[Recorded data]

^^^^

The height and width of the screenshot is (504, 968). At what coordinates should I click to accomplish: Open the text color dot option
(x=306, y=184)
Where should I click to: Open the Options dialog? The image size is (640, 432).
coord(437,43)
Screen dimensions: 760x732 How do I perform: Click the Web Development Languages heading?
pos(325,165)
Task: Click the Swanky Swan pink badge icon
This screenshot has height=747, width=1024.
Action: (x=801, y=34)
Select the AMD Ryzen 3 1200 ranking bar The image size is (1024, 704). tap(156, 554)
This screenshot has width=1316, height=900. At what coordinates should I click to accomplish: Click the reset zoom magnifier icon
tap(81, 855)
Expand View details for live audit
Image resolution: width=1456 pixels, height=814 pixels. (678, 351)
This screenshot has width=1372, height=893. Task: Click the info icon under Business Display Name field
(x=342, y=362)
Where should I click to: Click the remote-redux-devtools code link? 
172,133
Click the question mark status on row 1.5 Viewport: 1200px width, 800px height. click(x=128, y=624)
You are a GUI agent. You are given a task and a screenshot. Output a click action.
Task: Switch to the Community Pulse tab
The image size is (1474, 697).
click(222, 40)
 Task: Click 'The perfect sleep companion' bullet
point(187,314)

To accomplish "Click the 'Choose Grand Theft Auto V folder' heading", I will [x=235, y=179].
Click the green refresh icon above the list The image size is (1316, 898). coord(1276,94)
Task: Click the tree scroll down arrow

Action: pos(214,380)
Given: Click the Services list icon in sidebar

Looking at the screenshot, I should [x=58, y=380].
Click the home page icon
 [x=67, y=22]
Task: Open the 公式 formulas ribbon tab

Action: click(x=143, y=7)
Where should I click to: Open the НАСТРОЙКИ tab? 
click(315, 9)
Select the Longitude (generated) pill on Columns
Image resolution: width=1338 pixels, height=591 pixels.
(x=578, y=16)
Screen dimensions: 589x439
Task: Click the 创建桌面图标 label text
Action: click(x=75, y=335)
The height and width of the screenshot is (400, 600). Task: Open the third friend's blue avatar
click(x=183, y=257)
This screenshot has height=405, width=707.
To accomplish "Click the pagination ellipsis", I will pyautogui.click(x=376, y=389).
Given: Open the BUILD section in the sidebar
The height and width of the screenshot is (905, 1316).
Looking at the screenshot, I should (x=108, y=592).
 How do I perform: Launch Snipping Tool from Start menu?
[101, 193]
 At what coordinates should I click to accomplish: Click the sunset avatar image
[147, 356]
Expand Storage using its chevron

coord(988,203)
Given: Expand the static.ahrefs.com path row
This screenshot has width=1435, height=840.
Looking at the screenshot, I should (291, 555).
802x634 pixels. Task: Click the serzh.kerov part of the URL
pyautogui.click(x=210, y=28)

^^^^

**Exercise goal**
Copy every line of the records above word for word, with no changes.

**Exercise output**
The height and width of the screenshot is (504, 968). At what coordinates should I click to accomplish: Open the text color dot option
(x=306, y=184)
Where should I click to: Open the Options dialog? The image size is (640, 432).
coord(437,43)
Screen dimensions: 760x732 How do I perform: Click the Web Development Languages heading?
pos(325,165)
Task: Click the Swanky Swan pink badge icon
This screenshot has height=747, width=1024.
Action: (x=801, y=34)
Select the AMD Ryzen 3 1200 ranking bar The image size is (1024, 704). tap(156, 554)
This screenshot has width=1316, height=900. At what coordinates should I click to accomplish: Click the reset zoom magnifier icon
tap(81, 855)
Expand View details for live audit
Image resolution: width=1456 pixels, height=814 pixels. (678, 351)
This screenshot has width=1372, height=893. Task: Click the info icon under Business Display Name field
(x=342, y=362)
Where should I click to: Click the remote-redux-devtools code link? 
172,133
Click the question mark status on row 1.5 Viewport: 1200px width, 800px height. click(x=128, y=624)
You are a GUI agent. You are given a task and a screenshot. Output a click action.
Task: Switch to the Community Pulse tab
The image size is (1474, 697).
click(222, 40)
 Task: Click 'The perfect sleep companion' bullet
point(187,314)

To accomplish "Click the 'Choose Grand Theft Auto V folder' heading", I will [x=235, y=179].
Click the green refresh icon above the list The image size is (1316, 898). coord(1276,94)
Task: Click the tree scroll down arrow

Action: pos(214,380)
Given: Click the Services list icon in sidebar

Looking at the screenshot, I should [x=58, y=380].
Click the home page icon
 [x=67, y=22]
Task: Open the 公式 formulas ribbon tab

Action: click(x=143, y=7)
Where should I click to: Open the НАСТРОЙКИ tab? 
click(315, 9)
Select the Longitude (generated) pill on Columns
Image resolution: width=1338 pixels, height=591 pixels.
(x=578, y=16)
Screen dimensions: 589x439
Task: Click the 创建桌面图标 label text
Action: click(x=75, y=335)
The height and width of the screenshot is (400, 600). Task: Open the third friend's blue avatar
click(x=183, y=257)
This screenshot has height=405, width=707.
To accomplish "Click the pagination ellipsis", I will pyautogui.click(x=376, y=389).
Given: Open the BUILD section in the sidebar
The height and width of the screenshot is (905, 1316).
Looking at the screenshot, I should (x=108, y=592).
 How do I perform: Launch Snipping Tool from Start menu?
[101, 193]
 At what coordinates should I click to accomplish: Click the sunset avatar image
[147, 356]
Expand Storage using its chevron

coord(988,203)
Given: Expand the static.ahrefs.com path row
This screenshot has width=1435, height=840.
Looking at the screenshot, I should (291, 555).
802x634 pixels. Task: Click the serzh.kerov part of the URL
pyautogui.click(x=210, y=28)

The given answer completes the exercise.